Before I got my new walker I was pushing a wheelchair around to help my balance and for ‘just in case’ when my walking got too slow or I froze. I was about to go through the security frame at the airport. They took the wheelchair round the side. Then the woman beckoned me forwards, warning me to be careful not to touch the sides. This froze me to the spot as my arms can to fling about when I’ve got nothing to hang onto and I thought I might set the alarm off.
My speech had frozen too so I was just standing there getting tearful, trying to explain what the problem was through mime – that my eyes were telling my brain that THE frame was too narrow so my legs would not move. Eventually they twigged and opened the door at the side to let me through – of course I managed that perfectly fine.
Another time I had taken a cab for a dental appointment. Unfortunately the driver took a wrong turning in the one-way system. I’ve got akathisia and I can’t stand having to sit doing nothing so as he farted around trying to figure out which way to go I was getting more and more stressed. When I finally got out of the cab I stood in the middle of the zebra crossing and froze. A very kind lady actually got out of her car and helped me across the road .
The most stressful freeze was when I was visiting Pals (PATIENT ADVIcE AND LIAISon service). I think it was my third visit trying to get a neurology appointment. The woman’s face just said ‘haven’t you got the message - what are you doing here again?’ No she couldn’t help me. No the consultant didn’t want to see me again. I put my arms on the counter to show her my rest tremor and it was “I’m not a clinician”.
My whole body was shaking by this time. I turned to leave and couldn‘t move. She looked at me like ‘Are you expecting ME to help you?’. Then she realized that for me to leave the office she would have to physically help me. She even had to go and find my trike, which someone had moved. “She needs it.” she said to the security guard, pleased at her sudden transformation into Florence NightingaLE.

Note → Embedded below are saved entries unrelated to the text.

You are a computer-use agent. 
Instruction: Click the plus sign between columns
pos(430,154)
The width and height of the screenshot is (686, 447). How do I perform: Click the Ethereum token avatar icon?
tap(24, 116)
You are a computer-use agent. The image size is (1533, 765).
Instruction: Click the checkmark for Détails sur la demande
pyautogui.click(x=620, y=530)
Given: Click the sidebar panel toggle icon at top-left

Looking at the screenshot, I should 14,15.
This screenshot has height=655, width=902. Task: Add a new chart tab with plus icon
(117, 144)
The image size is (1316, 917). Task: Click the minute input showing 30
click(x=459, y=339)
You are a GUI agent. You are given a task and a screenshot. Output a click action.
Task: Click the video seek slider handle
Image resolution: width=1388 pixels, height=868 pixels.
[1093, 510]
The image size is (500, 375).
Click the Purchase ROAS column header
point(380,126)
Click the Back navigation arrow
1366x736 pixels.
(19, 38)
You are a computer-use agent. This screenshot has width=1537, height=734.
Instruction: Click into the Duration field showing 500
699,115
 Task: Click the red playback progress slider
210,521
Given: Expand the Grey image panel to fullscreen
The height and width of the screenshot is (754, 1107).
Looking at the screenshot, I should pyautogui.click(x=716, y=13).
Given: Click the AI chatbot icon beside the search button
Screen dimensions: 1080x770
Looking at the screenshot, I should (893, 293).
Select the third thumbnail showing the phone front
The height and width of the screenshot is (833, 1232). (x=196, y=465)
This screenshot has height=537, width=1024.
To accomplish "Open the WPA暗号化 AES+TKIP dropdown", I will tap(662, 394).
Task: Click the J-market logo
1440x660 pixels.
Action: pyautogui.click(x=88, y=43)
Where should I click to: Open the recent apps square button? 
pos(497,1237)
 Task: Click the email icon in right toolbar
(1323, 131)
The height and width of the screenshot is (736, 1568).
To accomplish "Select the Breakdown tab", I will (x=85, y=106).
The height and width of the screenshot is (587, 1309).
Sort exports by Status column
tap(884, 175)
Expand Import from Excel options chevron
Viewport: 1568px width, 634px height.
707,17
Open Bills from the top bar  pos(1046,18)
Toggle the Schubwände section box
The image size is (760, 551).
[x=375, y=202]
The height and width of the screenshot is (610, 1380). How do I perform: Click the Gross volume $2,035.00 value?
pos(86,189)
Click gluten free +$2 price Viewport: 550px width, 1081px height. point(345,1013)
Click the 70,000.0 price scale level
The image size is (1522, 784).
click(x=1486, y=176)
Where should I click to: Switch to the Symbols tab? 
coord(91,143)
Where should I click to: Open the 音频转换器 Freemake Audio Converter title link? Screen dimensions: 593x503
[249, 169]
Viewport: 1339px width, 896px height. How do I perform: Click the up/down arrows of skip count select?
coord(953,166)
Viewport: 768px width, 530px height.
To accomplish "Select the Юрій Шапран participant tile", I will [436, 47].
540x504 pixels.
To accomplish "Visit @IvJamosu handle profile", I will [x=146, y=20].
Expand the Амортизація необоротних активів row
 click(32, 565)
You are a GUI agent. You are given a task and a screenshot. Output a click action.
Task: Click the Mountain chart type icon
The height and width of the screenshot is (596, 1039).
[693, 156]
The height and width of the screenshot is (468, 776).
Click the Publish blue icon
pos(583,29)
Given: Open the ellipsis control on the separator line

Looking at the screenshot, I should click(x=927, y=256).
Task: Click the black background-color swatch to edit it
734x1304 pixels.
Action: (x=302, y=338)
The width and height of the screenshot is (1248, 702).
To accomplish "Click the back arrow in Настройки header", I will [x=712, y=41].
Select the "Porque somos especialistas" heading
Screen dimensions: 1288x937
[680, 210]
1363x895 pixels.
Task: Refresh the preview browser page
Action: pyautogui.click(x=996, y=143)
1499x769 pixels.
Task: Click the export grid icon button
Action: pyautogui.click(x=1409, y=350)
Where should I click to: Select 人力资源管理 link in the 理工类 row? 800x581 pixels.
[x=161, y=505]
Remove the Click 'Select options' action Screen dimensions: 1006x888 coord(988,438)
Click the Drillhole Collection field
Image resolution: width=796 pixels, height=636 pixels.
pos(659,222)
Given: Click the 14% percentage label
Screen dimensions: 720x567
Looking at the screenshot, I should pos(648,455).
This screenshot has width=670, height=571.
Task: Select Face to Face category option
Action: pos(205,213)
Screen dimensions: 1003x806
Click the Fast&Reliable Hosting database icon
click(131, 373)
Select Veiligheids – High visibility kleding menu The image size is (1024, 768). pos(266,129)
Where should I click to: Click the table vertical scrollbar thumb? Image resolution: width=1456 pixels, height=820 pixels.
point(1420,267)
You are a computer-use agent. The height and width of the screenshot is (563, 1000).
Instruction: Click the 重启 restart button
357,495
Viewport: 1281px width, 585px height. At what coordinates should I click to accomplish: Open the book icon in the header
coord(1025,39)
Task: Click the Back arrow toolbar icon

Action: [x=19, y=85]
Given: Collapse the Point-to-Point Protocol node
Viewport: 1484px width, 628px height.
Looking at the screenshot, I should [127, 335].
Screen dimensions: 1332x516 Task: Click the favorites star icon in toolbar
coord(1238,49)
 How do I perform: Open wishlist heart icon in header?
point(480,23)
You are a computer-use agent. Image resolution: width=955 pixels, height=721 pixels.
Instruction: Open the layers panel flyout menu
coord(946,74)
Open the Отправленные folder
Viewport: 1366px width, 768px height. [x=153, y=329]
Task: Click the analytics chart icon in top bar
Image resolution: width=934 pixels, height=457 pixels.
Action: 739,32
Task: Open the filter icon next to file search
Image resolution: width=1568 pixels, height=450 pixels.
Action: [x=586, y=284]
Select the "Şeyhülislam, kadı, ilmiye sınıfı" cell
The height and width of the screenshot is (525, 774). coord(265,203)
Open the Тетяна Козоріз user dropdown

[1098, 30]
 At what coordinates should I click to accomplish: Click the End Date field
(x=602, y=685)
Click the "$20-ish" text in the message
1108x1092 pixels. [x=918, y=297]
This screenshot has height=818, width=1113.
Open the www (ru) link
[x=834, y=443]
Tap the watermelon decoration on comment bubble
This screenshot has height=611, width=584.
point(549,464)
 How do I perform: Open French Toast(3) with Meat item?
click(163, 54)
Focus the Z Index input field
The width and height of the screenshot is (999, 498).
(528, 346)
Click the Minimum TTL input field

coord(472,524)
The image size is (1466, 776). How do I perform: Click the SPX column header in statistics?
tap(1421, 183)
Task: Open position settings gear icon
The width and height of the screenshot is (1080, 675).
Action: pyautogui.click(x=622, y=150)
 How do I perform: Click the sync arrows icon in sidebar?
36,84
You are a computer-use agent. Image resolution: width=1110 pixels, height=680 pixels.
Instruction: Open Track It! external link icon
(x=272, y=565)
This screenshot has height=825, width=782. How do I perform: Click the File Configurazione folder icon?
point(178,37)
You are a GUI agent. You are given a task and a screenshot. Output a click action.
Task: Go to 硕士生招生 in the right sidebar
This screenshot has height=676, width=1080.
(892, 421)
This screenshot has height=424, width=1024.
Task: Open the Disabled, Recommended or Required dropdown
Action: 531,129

Freezing Phenomenon, the Fifth Cardinal Sign of Parkinsonism Nir Giladi, Stanley Fahn Progress in Alzheimer’s and Parkinson’s Disease ed Fisher et al Plenum Press 1998 Vol. 49 of the series Advances in Behavioural Biology pp329-335
Charcot (1877) appears to have been the first to describe the freezing phenomenon – both start hesitation and freezing when arising – in patients with PD.
Wechsler 50 years later I(1927) gave the first detailed description of start hesitation in a parkinsoniaN Patient, and during the next 40 years, in the pre-levodopa period, freezing was mentioned by several authors as part of parkinsonian akinesia (Luria 1932 , Schwab 1954; Martin 1967)
Schwab et al (1959) were the first to include start hesitation as part of parkinsonian “akinesia” and to use the term “freezing” for the “difficulties patients experience shifting from one motor task to another”
…It seems to be part of the general slowness of movement (bradykinesia) seen in PD or more precisely related to abnormal execution of complex motor tasks such as repetitive, simultaneous or sequential motor acts (Schwab et al 1954, Marsden , 1989)
The hypotheses on FOG [freezing of gait] pathophysiology have recently shifted towards a multisystem dysfunction, where cognition plays a significant role. Although gait has been long considered a low-level automated motor activity that requires minimal higher cortical functions, growing evidence suggests a role for cognition, especially attention and executive functions in gait control.